Homes hold more value when they are connected to a public realm that’s within walking or biking distance. Thriving communities combine a mix of different activities such as recreation, shopping and working

A recent study by the Center for Neighborhood Technology found that people living in location-efficient neighborhoods, which means close to transit, jobs, gyms, grocery stores, yoga studios and so forth, save approximately $200 a month

Part of this savings is because they’re not as impacted by the price of gas compared to those who are inconveniently located in proximity to where they work and the other places they need to go to on a daily basis

So just as important as the cost of gas, you want to ask yourself how many waking hours do you really want to spend behind the wheel of a car?

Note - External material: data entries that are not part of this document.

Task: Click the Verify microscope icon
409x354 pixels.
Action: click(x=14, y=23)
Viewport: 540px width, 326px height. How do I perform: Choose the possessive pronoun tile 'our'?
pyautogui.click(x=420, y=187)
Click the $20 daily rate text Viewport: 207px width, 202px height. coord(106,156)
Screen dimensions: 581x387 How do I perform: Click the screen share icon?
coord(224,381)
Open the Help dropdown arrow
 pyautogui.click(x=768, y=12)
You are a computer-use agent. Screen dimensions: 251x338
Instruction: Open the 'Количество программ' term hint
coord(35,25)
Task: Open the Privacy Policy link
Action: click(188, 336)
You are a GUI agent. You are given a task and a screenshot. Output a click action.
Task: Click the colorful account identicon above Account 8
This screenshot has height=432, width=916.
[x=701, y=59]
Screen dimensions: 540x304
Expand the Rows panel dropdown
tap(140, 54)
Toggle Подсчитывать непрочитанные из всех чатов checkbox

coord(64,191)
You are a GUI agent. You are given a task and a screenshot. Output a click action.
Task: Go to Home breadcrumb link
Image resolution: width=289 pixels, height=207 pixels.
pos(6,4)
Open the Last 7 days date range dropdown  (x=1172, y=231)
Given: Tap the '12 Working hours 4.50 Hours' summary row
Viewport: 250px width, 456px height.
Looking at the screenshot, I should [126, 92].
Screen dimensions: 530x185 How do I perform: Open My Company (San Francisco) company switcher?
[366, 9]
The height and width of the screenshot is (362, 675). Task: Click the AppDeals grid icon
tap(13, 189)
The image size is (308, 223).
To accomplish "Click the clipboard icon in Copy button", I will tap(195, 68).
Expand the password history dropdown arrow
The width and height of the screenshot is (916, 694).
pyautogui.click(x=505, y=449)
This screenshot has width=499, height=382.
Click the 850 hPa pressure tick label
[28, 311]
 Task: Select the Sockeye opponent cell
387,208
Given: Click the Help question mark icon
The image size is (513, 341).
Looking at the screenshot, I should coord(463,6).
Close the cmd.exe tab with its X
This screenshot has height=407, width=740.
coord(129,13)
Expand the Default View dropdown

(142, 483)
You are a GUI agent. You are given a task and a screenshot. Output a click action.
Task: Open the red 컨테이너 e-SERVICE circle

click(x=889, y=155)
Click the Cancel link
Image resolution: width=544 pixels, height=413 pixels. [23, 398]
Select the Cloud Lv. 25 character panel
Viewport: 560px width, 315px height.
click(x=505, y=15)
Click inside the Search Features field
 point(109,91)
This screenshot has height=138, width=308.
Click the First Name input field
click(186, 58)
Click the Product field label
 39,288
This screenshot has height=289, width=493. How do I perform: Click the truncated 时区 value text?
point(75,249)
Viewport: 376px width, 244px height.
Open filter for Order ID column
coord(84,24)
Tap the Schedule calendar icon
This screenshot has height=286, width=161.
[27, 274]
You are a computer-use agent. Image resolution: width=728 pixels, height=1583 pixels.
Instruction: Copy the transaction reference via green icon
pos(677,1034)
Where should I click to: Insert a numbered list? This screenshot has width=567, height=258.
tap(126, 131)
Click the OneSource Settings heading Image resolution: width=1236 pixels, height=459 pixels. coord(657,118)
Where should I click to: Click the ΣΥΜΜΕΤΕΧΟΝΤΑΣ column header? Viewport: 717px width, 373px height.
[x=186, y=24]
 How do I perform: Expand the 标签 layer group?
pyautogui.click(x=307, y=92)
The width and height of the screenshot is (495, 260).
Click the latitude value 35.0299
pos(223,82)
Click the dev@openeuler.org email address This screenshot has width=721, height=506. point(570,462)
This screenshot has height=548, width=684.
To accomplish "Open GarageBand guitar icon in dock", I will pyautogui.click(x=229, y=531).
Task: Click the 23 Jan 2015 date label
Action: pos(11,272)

When it comes right down to it, you want to not only consider finances but your quality of life, too

When considering where to buy (and if you don’t work from home), you want to figure out the required commute time getting back and forth to work, along with the other activities that you need to drive to. Then decide if it’s worth the added stress and amount of time that you’ll be spending in your car

3. All square feet are not created equal

If a home is well-planned, it only requires one-third the space as a poorly planned, larger home. Elements of a well-planned, smaller home include:

•  Multiple windows so that you have a visual connection to the outdoors, essentially “borrowing” space from outside which makes smaller homes feel larger and brighter

•  Reasonable ceiling heights; they don’t need to be double the height, but if they’re higher than eight feet, the home will look and feel more spacious

•  Open yet defined floor plans provide a connection between rooms but still allow privacy

•  Clutter control. Look for homes with enough storage space to accommodate your belongings

4. Connect to a community outside of Facebook

Online communities that link people worldwide are a wonderful innovation, but they still can’t replace communities where you can engage with others in person

Ultimately, when purchasing a home, for the highest amount of satisfaction, you want to look at both the design elements inside the house and the community outside your front door.